Złudzeń rywalom na dystansie 60 m nie pozostawił Remigiusz Olszewski, który sięgnął po siódmy tytuł halowego mistrza kraju z rzędu. Zawodnik pobił rekord życiowy czasem 6.59. – Nie jestem zadowolony z dzisiejszego wyniku. Liczyłem na dużo, dużo więcej – powiedział Olszewski. – To życiówka, ale wierzę, że na tych HME będzie dużo lepiej. Szwankuje u mnie jeszcze start z bloku, bo zmieniłem nogę, która jest wybijająca – dodał po starcie.

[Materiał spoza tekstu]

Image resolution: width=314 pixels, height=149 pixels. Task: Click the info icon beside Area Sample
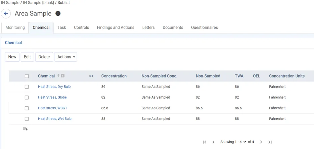[x=58, y=14]
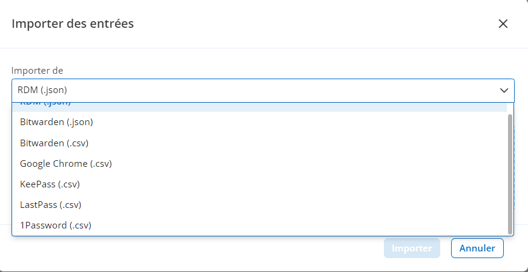Pick Google Chrome (.csv) import format

pyautogui.click(x=66, y=163)
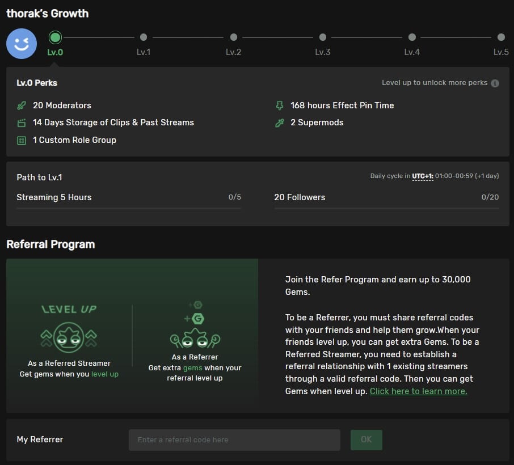
Task: Select the Lv.5 level marker
Action: click(x=501, y=37)
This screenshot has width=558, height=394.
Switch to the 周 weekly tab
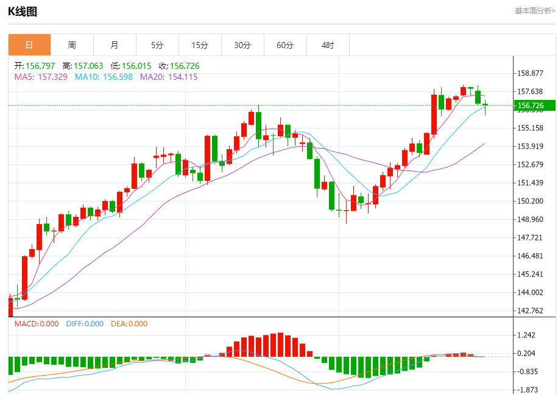point(72,45)
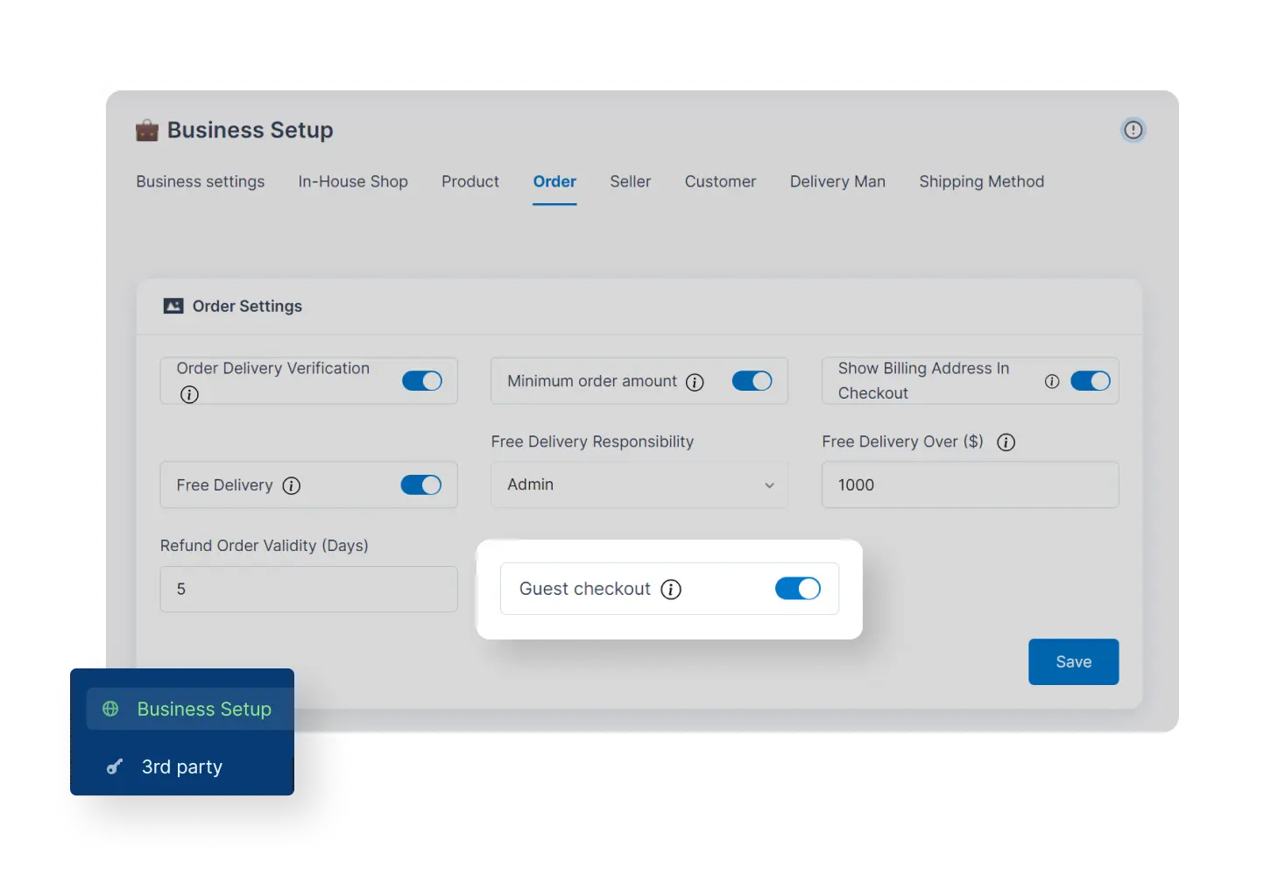Disable the Guest checkout toggle
This screenshot has height=869, width=1285.
797,589
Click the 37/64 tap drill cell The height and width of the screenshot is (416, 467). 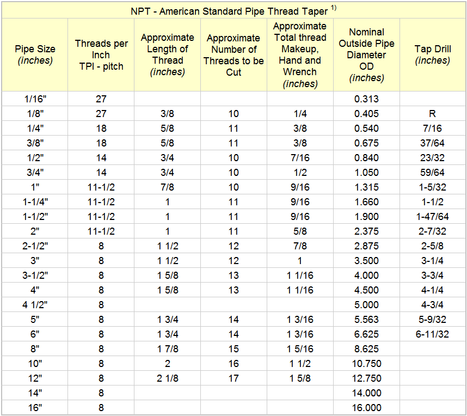433,143
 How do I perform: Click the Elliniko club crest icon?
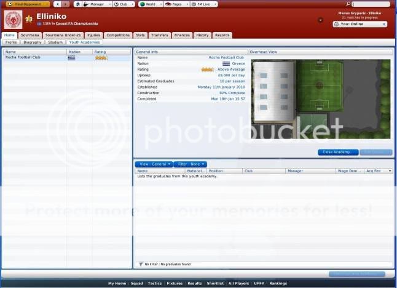(x=13, y=19)
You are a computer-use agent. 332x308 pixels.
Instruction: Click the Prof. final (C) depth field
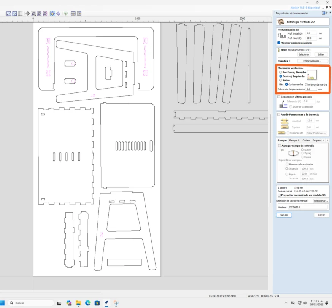click(x=311, y=38)
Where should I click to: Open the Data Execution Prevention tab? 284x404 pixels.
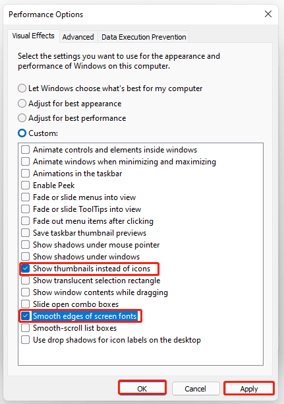tap(144, 37)
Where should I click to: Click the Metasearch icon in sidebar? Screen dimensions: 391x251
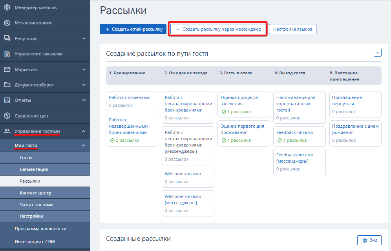(x=7, y=23)
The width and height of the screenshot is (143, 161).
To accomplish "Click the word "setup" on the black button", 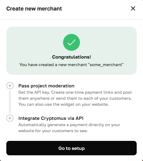I will [78, 148].
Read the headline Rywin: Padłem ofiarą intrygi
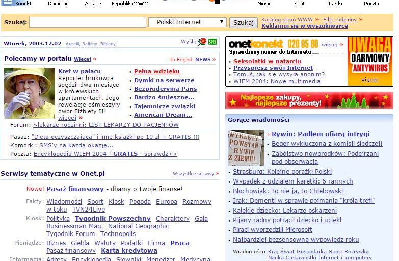Viewport: 399px width, 261px height. click(320, 134)
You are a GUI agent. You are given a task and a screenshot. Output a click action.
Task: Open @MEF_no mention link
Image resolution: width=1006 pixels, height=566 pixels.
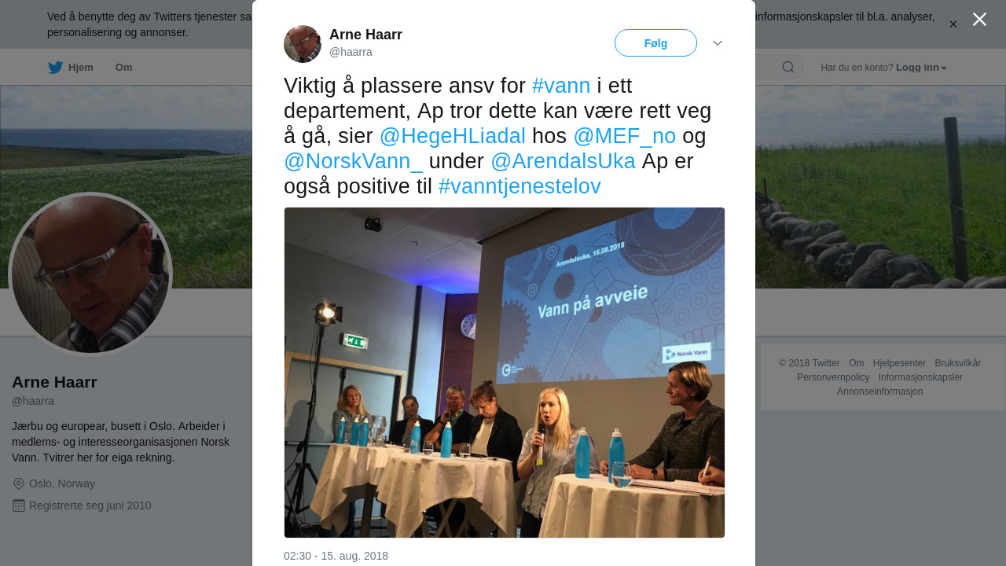[x=625, y=136]
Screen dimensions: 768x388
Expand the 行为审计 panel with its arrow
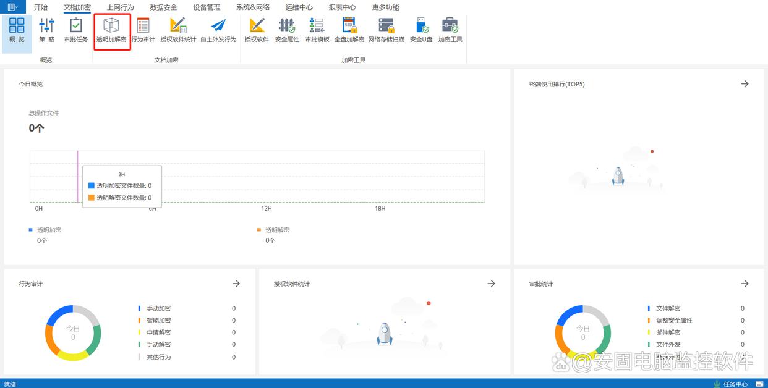(236, 284)
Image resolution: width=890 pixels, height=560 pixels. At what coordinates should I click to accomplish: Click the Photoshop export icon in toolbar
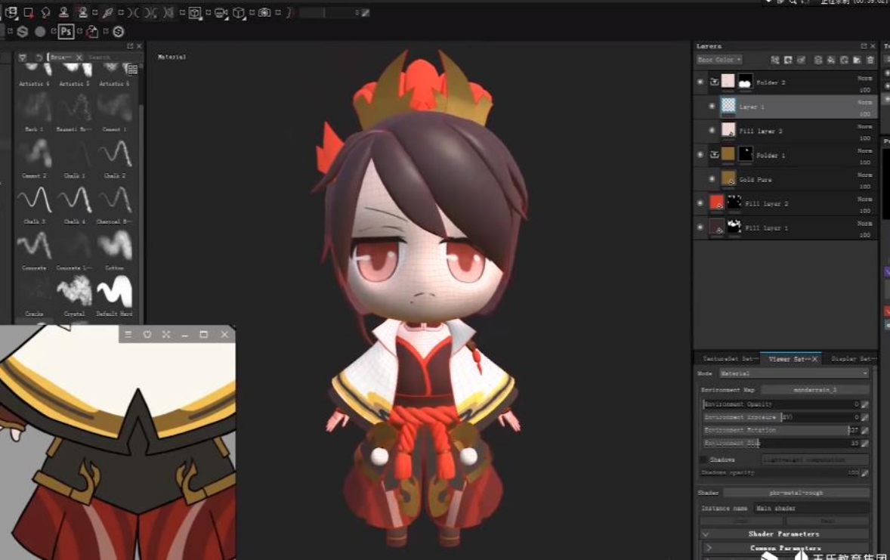point(66,32)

Rywalizacja w skoku o tyczce kobiet nie stała na wysokim poziome. Złoto w międzynarodowych zawodach wywalczyła rywalizująca w barwach Izraela Naama Bernstein, która jako jedyna pokonał poprzeczkę na wysokości 4,10 m. Srebro i brąz wywalczyły Anna Łyko i Victoria Kalitta, które osiągnęły wynik 4 m. W pchnięciu kulą faworytka była tylko jedna – Klaudia Kardasz. Sama zawodniczka była jednak zaskoczona rezultatem, który osiągnęła – odległość 18.57 m zapewniło jej złoto, ale również wyjazd na HME. –Wiedziałam, że jestem przygotowana. Liczyłem na 18.20, żeby zdobyć minimum. Wczoraj śmialiśmy się z trenerem, że wynik 18,63 sprzed 2 lat to kosmos – mówiła po zawodach Kardasz. – Szukaliśmy złotego środka i chyba się udało – uzupełniła.
Halowe mistrzostwa Polski zakończą się w niedzielę późnym wieczorem. Organizację trzech dużych imprez lekkoatletycznych w Arenie Toruń – mityngu Copernicus Cup, halowych mistrzostw Polski i halowych mistrzostw Europy – współfinansuje Ministerstwo Kultury, Dziedzictwa Narodowego i Sportu, miasto Toruń i samorząd województwa kujawsko-pomorskiego. Partnerem halowych mistrzostw Polski jest InterRisk.